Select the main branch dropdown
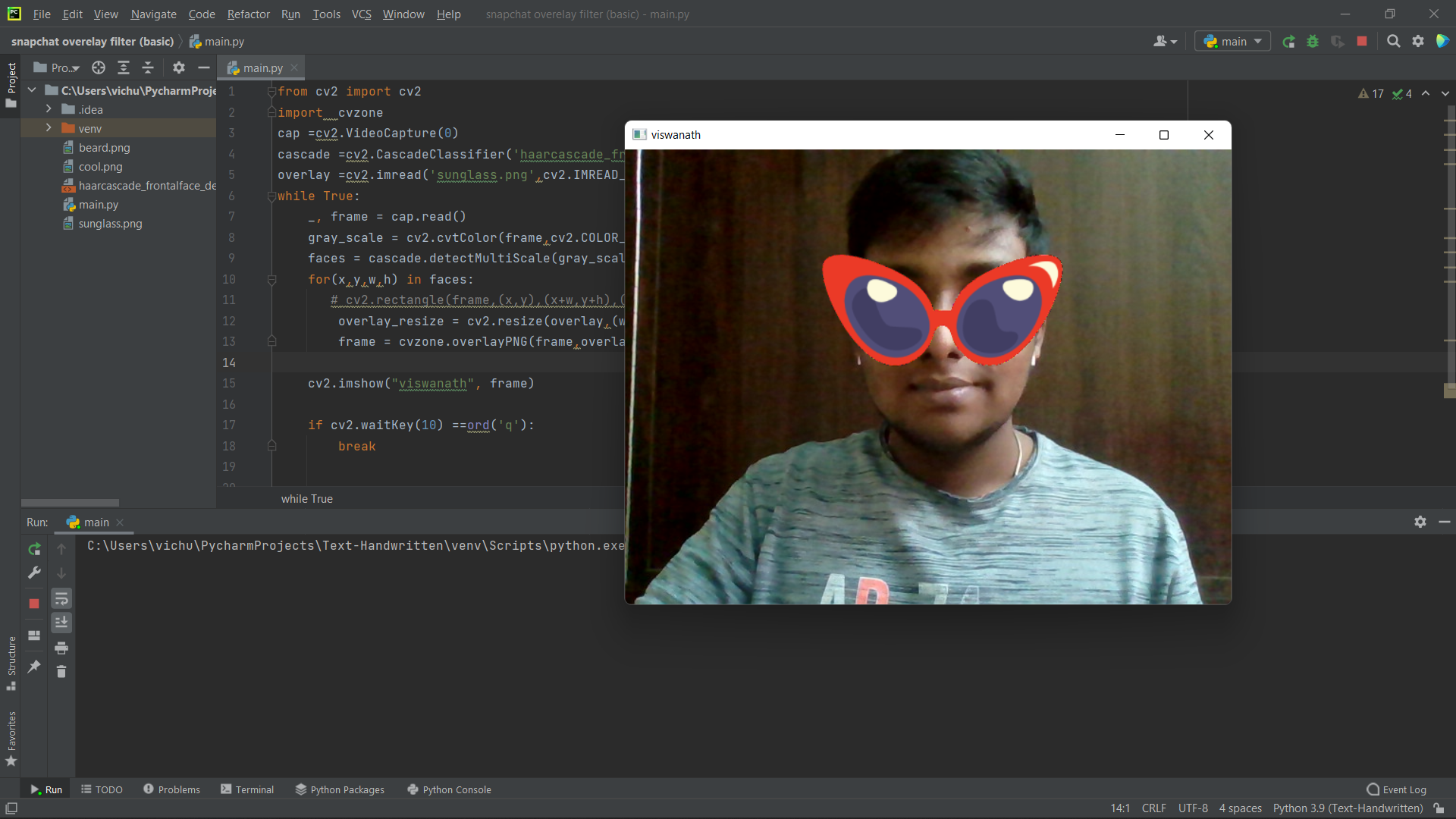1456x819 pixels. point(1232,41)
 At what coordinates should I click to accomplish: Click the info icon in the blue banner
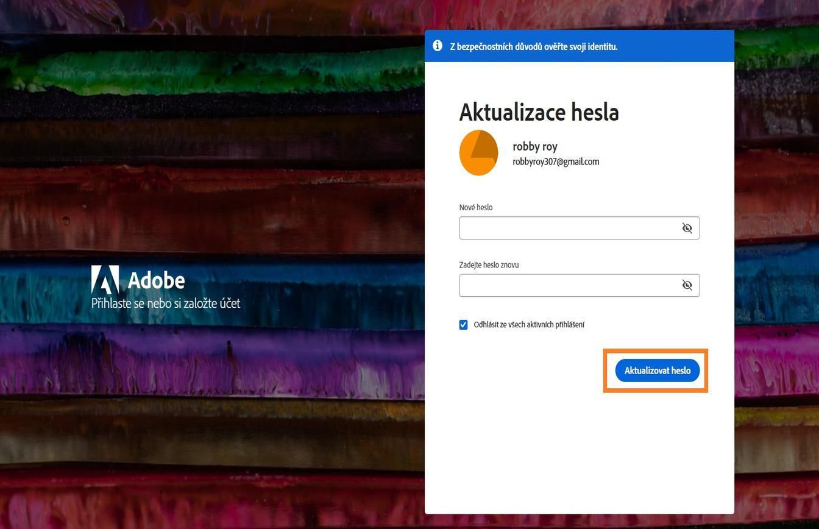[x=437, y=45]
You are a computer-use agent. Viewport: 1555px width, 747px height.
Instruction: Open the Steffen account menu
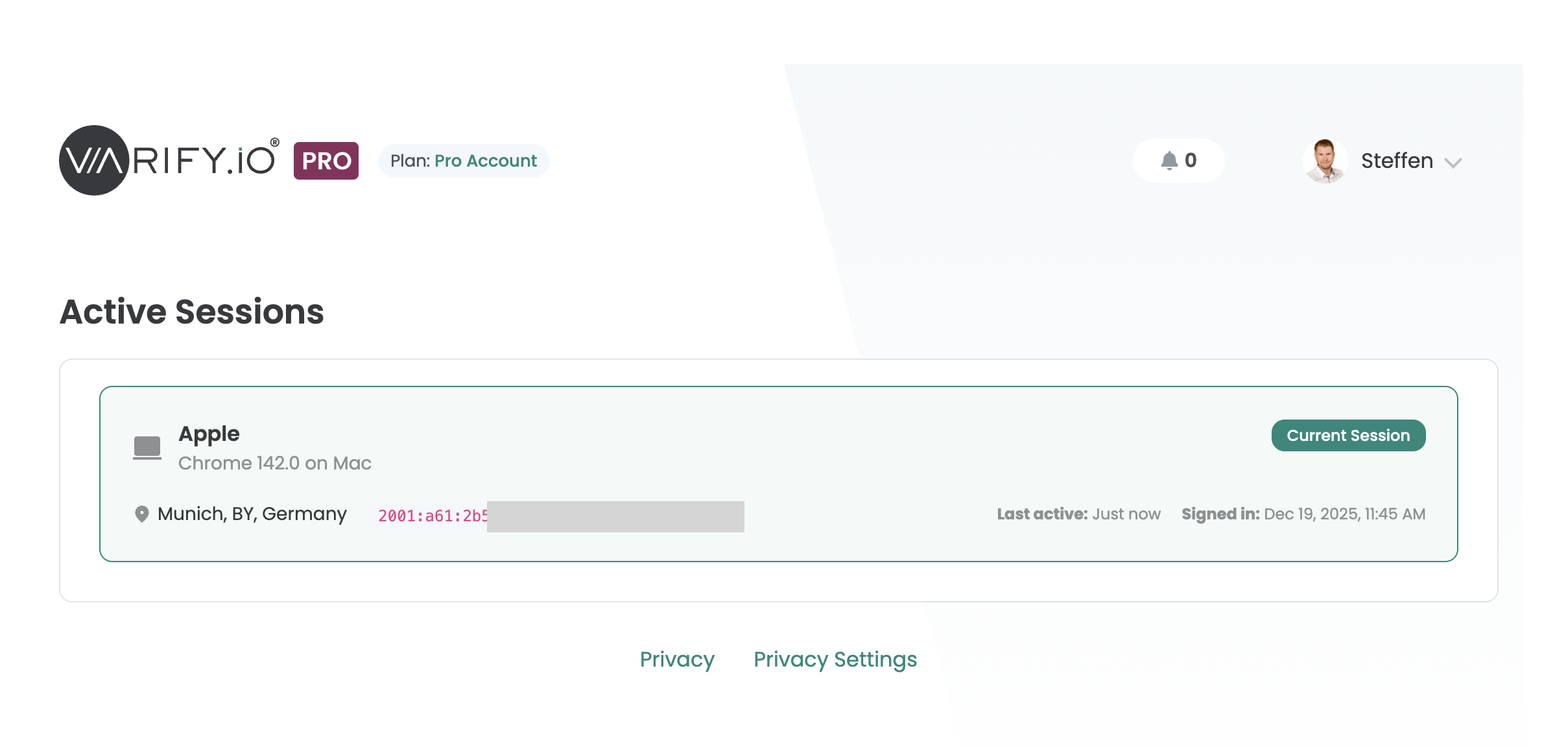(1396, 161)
──────────────────────────────
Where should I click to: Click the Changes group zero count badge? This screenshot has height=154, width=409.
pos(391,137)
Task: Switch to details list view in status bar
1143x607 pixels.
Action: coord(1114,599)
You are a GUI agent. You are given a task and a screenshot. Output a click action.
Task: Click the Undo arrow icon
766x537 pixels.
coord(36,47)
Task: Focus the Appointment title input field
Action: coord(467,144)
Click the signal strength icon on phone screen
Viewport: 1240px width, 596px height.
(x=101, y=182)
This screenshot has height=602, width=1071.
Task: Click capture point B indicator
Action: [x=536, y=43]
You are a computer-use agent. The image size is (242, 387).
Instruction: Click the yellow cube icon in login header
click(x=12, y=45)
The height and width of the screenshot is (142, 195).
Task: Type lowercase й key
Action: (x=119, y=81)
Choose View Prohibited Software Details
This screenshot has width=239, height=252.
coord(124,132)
──────────────────────────────
--- What needs to be done ---
Where a line above holds the string "computer", show that line.

--- Expected answer ---
You are a computer-use agent. Viewport: 1555px width, 747px height.
You are a computer-use agent. The image size is (242, 387).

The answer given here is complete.